Slide Preservation - Slides can be saved for short periods by sealing the edges of the coverslip with freezing medium. This is used to stabilize tissues for cryosectioning and works well for saving slides. However, it only lasts for a day or two. Apply one generous coat and allow to dry. Then add a second coat. Staining intensity will degrade over time but slides can be saved for a long time in this state.
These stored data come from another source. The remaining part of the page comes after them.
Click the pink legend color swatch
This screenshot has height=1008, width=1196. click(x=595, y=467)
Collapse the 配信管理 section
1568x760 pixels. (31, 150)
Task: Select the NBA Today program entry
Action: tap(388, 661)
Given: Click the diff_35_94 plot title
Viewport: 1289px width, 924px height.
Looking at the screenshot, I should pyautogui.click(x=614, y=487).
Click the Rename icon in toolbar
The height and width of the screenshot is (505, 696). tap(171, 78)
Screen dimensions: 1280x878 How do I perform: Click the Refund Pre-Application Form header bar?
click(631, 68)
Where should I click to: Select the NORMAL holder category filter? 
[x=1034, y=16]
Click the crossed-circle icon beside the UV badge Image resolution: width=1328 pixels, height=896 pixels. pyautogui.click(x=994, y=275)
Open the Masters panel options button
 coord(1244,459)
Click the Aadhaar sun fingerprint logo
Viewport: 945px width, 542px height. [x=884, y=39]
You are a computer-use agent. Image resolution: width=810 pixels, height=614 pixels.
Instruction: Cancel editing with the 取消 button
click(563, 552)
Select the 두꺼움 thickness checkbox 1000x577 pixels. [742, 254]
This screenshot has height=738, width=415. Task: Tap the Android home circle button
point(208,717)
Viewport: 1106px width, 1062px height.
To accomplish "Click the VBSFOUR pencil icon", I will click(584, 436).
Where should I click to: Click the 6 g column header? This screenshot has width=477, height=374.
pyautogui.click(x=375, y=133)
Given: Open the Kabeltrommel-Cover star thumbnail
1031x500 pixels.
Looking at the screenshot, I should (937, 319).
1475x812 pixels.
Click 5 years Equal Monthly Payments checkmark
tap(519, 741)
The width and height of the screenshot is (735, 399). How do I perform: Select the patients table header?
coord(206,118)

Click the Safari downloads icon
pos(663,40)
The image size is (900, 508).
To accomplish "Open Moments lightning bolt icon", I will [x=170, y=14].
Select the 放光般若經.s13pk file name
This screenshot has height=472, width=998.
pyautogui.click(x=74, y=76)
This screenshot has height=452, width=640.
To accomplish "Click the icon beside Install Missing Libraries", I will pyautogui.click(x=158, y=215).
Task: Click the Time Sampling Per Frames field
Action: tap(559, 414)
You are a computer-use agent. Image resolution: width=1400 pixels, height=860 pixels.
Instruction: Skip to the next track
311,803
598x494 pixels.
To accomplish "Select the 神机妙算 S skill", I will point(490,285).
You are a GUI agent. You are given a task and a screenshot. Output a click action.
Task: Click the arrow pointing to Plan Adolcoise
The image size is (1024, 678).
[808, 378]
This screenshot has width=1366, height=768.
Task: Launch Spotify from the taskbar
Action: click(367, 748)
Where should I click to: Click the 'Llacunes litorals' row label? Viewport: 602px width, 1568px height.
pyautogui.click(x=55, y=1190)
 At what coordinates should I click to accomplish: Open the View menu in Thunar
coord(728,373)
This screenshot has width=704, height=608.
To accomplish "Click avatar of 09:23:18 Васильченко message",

Polarizing Filters - These cause light to vibrate in one plane. Light traveling along a straight line vibrates in all possible planes. Imagine many radii emanating from a common center. These would represent the many vibrational planes of the light beam. A polarizer cuts out all but one of these.
if two polarizers are oriented at 90o to one another, no light will pass through the second one in the series. Verify this by holding one polarizer while looking at a bright object. Take a second polarizer in your other hand and superimpose it on the first. Turn either one until the light is completely blocked.
If a crystalline or paracrystaile object is placed between crossed polarizers, it will depolarize the light which passes through it. This property is known as birefringence. Consequently, the birefringent material will be visible while all else will remain dark. Cell walls, crystals and some starch grains are birefringent, and become apparent using polarized light. This works with unstained and stained sections.